Thursday, July 11, 2013
Eyeing the Rope
Almost there (although like Andy I won't be stopping on the grand) on 983. Frankly, I'm astonished: anyone who read my first post so long ago may remember me bemoaning my urban surroundings and doubting that I'd get anywhere near, but here I am. It's not that I've discovered any hidden habitats, it's just that road verges, neglected gardens and especially the forecourts of lock-up garages can be more diverse than I thought. As someone who's botanised around the area for 20 years I expected 200 plants and I'm now on 290+, with some genuine surprises. Days after I remarked to John that I hadn't seen Flixweed for years I chanced upon a few plants in a gutter - where did they come from ? I've found other local scarcities like Corn Spurrey as well as the predictable aliens and a surprising 43 species of grass. Lichens have come up with 66 and bryophytes with 43 and I've a couple of spots earmarked to check later once the insect frenzy has died down.

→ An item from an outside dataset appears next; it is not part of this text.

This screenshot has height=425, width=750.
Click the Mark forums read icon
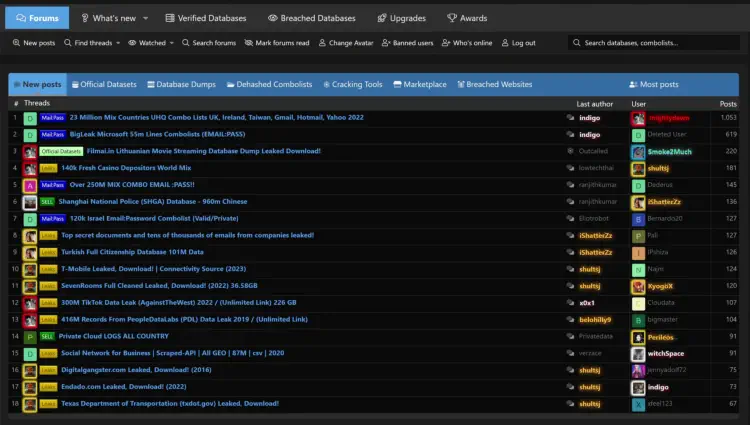tap(248, 43)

I've kept a macro-moth list for the garden, which normally comes in at around 150, for years but was I wildly optimistic to hope for as many micros ? So far they're slightly ahead and I'm nearing 300 despite the general awfulness of 2013. I've even had a garden bird tick, the mightly Kestrel. These are generally extremely rare round here - it's too built-up and Peregrine is the common falcon - and a bit of a bogey for me since Dawn and the girls saw one some years ago. Dawn kept repeating this feat this year until she finally managed to get me onto it - surely just one bird, which has adopted the unusual habit of hovering at extreme height and then stooping into the gardens. My next challenge is to manipulate the next few species so that my 1000th is not, heaven forbid, the leafmine of a fly.